In financial terms, it is important to keep in mind that the financial profits or losses of the distributors, their commercial cash flow, depend fundamentally on the difference between the purchase price of energy from the generators and the tariff at which they sell it to the public.

For example, during the period January to October last year, the distributors bought energy at an average price of 10.79 US cents per kilowatt-hour [10.79 ¢US/KWh]. They sold it at 14.36 ¢US /KWh, for a margin of 3.57¢US /KWh.

However, in the same period of 2021, distributors bought at 12.27 ¢US/kWh and sold at 13.98 ¢US/KWh, for a margin of only 1.71¢US/KWh.
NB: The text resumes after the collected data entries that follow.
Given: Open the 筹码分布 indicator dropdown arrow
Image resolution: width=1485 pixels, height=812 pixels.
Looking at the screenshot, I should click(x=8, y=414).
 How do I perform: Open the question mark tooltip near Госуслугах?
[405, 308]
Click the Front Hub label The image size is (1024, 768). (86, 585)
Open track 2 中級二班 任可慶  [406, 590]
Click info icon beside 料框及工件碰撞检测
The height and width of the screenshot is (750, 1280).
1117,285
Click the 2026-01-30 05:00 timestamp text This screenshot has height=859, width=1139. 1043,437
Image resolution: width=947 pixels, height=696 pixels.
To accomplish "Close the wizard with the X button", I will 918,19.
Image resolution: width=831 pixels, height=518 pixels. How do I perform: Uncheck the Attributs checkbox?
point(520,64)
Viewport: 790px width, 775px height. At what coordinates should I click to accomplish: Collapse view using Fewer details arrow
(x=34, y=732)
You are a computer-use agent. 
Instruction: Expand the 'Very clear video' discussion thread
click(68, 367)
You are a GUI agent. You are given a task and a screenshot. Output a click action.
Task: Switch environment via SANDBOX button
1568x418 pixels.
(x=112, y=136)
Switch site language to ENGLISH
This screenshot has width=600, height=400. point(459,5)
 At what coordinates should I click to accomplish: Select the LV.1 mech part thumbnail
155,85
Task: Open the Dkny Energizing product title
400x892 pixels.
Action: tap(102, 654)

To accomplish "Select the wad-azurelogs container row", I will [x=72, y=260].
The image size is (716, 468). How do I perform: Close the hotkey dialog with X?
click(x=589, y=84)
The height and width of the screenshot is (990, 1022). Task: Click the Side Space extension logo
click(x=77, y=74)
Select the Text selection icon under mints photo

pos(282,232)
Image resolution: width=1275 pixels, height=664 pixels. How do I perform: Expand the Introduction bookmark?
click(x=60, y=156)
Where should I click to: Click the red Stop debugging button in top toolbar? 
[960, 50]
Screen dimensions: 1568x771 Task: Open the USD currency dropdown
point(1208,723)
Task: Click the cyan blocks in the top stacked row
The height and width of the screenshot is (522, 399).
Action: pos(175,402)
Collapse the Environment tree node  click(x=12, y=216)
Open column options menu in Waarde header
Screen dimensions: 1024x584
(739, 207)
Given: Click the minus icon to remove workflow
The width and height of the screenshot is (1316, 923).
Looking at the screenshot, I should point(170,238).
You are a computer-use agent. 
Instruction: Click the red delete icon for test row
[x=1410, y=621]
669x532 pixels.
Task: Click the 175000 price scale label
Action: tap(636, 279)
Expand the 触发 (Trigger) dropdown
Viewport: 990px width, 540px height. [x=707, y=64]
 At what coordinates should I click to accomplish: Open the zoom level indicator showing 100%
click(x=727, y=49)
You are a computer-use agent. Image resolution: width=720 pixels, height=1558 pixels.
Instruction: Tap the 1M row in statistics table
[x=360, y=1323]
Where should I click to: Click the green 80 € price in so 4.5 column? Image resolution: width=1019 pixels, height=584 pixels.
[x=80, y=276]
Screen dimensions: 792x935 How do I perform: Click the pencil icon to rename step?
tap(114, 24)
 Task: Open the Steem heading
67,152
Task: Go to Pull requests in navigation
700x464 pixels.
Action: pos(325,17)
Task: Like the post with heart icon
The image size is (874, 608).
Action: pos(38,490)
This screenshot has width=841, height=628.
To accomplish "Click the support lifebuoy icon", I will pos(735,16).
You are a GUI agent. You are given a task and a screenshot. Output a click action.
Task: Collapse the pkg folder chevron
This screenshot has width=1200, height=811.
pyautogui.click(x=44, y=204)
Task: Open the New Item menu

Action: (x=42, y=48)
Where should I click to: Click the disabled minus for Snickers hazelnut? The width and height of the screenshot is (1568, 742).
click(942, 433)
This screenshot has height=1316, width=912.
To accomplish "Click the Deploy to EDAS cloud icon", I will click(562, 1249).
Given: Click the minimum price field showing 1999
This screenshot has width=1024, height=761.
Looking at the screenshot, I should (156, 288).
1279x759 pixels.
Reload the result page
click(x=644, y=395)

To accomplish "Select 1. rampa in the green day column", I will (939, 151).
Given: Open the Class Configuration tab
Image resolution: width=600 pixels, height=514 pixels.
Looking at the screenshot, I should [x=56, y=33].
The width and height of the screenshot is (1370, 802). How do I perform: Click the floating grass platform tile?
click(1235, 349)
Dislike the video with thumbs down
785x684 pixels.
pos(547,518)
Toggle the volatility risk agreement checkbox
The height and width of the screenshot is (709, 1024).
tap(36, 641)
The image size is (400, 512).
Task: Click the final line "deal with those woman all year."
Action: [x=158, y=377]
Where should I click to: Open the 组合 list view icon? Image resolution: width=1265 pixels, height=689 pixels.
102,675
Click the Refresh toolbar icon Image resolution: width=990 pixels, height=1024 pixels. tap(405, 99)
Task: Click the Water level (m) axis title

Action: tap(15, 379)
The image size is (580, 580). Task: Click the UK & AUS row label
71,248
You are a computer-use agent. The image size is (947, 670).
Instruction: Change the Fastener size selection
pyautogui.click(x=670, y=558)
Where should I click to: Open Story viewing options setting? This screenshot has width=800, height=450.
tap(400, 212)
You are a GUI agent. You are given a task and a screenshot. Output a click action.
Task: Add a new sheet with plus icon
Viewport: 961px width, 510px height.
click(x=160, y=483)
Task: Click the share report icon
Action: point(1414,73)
In other words, the margin between buying and selling was reduced by 52% between 2020 and 2021.

The cause of such a pyrrhic margin is the high price of energy purchased from generators and, in addition, the fact that for more than ten years the tariff remained practically frozen.

This analysis is completed if we consider that currently between 98% and 99% of the energy demand is supplied. In short, by buying more and more expensive energy and selling it cheaper than before, there is no company in the world whose cash flow is not in deficit. Foreign analysts and experts know this, but some local critics find it difficult to understand.

In this administration, the number of billed customers has increased by approximately 147,350 in one year; and the number of customers per employee has also increased from 298 in October 2020 to 355 customers/employee in October 2021.

The collection rate increased from 93% last year to 96%. For example, in January 2021, the EDES collected $97.2 million, and ten months later, in October, they collected $142.4 million, a 46.5% jump in collection efficiency in less than a year. [See Commercial Management Report, October 2021].

Despite placing 5% more energy online than last year in the January to October period, losses remained practically the same: 33.6% versus 33.5%.

We can affirm that the distributors are still far from being efficient in any sense, but it is a falsehood, an exaggeration, and even an injustice to say that they have worsened.

No sensible person would expect that the accumulated and consolidated distortions of the EDES during more than two decades of clientelist and politicized management would be overcome in one year.

On the other hand, the electricity sector is experiencing a promising period of pro-investment activism in the private sector, local and foreign, in conventional projects and renewable sources. In other words, the electricity sector is changing positively and surely a grader without blinders on would give it good marks.

Antonio Almonte is Minister of Energy and Mines. He holds a master’s degree in Nuclear Physics from the University of Surrey, Great Britain.